There are several methods for synthesising rubidium fluoride. One involves reacting rubidium hydroxide with hydrofluoric acid:
RbOH + HF → RbF + H_{2}O
Another method is to neutralize rubidium carbonate with hydrofluoric acid:
Rb_{2}CO_{3} + 2HF → 2RbF + H_{2}O + CO_{2}
Another possible method is to react rubidium hydroxide with ammonium fluoride:
RbOH + NH_{4}F → RbF + H_{2}O + NH_{3}
The least used method due to expense of rubidium metal is to react it directly with fluorine gas, as rubidium reacts violently with halogens:
2Rb + F_{2} → 2RbF

== Properties ==
The enthalpy of solution of rubidium fluoride was determined to be −24.28 kJ/mol.

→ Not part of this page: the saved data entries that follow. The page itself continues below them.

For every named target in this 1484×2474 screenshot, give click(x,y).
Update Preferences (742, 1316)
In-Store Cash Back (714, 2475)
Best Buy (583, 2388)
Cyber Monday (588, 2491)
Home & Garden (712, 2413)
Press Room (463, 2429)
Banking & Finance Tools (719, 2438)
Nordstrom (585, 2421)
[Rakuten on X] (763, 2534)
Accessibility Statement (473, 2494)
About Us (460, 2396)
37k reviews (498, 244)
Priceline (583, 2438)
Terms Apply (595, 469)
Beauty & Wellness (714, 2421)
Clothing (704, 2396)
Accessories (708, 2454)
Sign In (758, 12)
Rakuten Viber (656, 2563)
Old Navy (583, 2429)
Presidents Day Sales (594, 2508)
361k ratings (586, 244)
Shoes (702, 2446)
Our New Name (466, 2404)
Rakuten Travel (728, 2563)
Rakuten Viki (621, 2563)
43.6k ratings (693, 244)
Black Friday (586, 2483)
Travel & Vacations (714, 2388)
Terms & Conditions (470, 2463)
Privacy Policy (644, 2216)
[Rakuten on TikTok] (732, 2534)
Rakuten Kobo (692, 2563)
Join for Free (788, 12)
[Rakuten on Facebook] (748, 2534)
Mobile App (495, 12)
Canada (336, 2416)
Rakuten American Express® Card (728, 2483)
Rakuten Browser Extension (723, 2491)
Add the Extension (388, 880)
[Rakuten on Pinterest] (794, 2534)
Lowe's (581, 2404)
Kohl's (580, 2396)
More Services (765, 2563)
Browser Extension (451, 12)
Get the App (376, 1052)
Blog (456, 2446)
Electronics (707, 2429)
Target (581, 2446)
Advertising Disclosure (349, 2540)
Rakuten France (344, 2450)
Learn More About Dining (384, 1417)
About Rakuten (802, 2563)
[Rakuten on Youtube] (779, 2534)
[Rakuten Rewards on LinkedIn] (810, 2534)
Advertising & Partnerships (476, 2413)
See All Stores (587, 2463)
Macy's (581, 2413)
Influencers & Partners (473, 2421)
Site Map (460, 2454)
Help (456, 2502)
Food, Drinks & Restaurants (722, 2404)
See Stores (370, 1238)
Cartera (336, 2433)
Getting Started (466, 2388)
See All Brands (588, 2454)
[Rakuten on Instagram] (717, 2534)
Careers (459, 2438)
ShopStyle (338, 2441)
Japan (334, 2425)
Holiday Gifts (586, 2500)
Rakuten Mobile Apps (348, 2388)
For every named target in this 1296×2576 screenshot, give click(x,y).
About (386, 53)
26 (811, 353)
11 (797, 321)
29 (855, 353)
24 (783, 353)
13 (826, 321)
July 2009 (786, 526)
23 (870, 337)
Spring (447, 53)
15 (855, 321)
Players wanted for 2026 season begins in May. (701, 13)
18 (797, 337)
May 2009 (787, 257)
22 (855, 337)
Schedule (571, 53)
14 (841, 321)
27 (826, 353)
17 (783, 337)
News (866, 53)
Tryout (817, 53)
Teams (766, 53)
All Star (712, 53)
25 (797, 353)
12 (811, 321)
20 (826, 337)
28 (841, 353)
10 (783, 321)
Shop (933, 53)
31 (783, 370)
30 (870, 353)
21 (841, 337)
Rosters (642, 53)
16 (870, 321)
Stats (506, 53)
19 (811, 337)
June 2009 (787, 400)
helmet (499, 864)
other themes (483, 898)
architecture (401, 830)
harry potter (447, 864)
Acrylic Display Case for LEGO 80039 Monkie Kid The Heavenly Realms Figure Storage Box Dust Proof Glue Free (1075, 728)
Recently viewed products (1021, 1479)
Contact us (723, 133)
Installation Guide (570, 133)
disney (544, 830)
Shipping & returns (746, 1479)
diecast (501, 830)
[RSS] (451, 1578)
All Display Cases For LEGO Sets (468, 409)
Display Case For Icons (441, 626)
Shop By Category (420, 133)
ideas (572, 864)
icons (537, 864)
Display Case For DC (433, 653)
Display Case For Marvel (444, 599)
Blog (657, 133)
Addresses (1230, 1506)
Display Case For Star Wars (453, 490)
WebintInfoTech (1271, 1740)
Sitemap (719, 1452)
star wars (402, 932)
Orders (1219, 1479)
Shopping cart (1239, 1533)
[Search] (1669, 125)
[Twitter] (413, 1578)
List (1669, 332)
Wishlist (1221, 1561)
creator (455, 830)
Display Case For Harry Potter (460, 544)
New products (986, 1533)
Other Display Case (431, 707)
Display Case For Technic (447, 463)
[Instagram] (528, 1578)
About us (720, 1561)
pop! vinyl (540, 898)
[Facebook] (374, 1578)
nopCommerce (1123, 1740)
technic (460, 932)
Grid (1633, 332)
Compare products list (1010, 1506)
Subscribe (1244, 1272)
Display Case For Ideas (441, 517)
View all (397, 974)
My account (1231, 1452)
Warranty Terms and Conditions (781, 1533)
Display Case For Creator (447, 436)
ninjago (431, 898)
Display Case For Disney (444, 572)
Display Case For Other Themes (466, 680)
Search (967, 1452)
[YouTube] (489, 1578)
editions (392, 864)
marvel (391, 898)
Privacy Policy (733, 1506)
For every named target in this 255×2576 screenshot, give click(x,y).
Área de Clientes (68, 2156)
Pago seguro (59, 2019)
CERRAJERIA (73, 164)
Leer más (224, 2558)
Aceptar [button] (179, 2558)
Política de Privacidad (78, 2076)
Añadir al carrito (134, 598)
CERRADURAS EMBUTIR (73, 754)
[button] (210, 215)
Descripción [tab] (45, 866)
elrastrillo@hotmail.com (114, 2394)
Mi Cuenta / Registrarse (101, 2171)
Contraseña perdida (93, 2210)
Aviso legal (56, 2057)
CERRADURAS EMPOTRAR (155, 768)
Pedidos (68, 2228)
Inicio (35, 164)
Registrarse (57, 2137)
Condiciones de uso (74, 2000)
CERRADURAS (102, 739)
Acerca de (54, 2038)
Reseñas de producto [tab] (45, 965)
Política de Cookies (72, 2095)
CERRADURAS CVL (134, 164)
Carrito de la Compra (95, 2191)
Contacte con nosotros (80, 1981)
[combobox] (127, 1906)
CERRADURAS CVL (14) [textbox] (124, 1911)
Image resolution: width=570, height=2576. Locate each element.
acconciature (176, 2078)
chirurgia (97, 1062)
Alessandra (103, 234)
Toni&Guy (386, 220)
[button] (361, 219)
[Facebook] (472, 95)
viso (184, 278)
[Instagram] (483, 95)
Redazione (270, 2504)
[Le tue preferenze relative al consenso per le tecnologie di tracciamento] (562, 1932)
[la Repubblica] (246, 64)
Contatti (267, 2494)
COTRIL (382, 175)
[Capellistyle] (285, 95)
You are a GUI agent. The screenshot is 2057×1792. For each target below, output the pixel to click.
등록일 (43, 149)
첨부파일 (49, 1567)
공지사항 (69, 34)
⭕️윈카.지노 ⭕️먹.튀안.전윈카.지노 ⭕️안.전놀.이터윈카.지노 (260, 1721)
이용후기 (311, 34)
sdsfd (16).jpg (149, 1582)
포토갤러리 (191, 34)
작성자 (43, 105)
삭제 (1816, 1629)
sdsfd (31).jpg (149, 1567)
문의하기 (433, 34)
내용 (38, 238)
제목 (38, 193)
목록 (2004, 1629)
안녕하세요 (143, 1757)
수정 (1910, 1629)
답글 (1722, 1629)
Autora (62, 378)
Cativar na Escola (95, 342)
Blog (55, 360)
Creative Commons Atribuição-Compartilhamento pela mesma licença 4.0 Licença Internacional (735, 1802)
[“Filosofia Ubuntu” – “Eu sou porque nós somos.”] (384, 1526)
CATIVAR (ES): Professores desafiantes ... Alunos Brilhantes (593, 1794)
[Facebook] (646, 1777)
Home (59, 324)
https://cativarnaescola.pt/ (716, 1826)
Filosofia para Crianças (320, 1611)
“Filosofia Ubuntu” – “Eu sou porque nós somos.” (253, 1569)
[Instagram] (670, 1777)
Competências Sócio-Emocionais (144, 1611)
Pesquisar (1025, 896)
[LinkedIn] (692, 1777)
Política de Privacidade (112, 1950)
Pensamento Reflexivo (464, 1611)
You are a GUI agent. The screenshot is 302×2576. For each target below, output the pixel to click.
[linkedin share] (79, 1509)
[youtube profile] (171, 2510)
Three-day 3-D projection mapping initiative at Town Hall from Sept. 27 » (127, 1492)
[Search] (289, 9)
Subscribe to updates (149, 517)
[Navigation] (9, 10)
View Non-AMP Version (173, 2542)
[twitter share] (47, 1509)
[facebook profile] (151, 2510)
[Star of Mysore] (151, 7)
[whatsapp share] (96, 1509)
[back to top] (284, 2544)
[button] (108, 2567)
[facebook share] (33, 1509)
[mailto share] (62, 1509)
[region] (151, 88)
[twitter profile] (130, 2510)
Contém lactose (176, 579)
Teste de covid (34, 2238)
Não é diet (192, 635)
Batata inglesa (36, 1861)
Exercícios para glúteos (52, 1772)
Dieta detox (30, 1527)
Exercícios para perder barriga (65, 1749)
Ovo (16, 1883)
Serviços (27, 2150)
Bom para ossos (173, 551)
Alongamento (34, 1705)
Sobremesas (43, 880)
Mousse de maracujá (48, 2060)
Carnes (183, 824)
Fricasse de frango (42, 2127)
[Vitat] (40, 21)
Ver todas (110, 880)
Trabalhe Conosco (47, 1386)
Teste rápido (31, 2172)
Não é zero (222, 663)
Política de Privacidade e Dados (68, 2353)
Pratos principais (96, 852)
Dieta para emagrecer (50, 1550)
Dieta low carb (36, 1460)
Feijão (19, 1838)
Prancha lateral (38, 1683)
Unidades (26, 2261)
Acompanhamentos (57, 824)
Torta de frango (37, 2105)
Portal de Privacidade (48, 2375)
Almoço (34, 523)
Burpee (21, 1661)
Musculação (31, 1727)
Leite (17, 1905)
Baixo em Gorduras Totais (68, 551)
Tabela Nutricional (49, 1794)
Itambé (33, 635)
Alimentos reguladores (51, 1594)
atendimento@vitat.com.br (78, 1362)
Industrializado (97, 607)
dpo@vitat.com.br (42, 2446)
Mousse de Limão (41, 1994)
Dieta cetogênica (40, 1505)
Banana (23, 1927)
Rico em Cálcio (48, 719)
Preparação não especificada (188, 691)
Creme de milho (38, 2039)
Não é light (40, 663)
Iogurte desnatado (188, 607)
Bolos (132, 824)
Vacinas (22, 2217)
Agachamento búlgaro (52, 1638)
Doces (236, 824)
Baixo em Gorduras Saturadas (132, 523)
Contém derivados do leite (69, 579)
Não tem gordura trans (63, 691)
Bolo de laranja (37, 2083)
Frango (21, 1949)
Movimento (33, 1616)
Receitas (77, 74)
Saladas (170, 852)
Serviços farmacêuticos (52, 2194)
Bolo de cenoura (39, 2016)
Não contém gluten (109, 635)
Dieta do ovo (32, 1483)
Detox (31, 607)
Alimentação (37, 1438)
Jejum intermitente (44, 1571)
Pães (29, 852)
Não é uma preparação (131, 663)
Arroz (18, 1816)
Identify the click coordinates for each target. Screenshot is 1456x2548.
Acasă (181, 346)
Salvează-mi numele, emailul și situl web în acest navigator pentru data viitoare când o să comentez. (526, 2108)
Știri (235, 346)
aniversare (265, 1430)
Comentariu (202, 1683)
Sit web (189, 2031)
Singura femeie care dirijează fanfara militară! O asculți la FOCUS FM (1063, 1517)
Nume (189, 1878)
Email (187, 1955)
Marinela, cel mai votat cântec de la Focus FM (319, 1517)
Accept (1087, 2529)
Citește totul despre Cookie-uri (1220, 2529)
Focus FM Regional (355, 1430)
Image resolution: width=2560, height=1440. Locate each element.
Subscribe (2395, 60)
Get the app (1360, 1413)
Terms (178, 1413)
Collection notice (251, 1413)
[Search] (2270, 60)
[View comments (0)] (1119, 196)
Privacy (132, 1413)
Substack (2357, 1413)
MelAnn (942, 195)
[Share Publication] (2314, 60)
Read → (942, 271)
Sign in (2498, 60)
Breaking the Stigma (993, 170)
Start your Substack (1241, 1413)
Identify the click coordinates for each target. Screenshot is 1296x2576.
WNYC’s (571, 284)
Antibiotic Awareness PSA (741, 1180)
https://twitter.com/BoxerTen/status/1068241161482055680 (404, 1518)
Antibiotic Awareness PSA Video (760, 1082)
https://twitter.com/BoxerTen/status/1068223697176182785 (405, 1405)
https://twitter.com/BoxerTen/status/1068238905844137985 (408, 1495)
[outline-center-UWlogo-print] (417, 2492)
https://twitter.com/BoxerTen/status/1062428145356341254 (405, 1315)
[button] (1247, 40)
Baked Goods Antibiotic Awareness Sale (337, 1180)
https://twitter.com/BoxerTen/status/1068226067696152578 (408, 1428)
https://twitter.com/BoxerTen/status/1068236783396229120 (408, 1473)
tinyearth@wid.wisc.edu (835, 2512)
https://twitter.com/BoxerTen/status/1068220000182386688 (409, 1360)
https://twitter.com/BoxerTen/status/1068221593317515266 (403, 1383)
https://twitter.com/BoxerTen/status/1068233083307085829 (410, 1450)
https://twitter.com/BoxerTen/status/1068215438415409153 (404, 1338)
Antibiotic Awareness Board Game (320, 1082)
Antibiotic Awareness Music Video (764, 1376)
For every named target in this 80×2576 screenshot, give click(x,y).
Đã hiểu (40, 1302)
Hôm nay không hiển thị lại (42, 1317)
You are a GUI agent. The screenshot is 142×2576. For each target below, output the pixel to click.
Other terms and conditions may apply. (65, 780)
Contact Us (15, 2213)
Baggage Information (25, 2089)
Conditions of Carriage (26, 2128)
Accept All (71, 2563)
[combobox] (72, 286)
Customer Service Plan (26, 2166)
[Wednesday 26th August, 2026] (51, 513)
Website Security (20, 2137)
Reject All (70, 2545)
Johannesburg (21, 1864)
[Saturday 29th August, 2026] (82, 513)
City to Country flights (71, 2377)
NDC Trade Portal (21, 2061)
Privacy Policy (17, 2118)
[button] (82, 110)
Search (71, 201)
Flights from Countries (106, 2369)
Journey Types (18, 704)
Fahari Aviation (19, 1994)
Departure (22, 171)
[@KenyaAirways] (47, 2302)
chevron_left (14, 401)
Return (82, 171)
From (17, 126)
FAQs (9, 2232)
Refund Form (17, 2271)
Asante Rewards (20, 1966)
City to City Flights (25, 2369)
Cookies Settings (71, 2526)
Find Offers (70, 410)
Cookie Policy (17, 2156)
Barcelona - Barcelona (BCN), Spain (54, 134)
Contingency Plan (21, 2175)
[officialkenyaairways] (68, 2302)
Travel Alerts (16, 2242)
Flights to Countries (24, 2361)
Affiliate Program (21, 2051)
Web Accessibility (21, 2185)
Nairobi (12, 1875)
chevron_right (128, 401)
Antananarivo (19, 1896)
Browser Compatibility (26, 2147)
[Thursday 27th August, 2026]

Rubidium fluoride has a purple or magenta red flame test.

== Related compounds ==

In addition to simple rubidium fluoride, an acidic rubidium fluoride with the molecular formula HRbF_{2} is also known, which can be produced by reacting rubidium fluoride and hydrogen fluoride. The compounds H_{2}RbF_{3} and H_{3}RbF_{4} were also synthesized.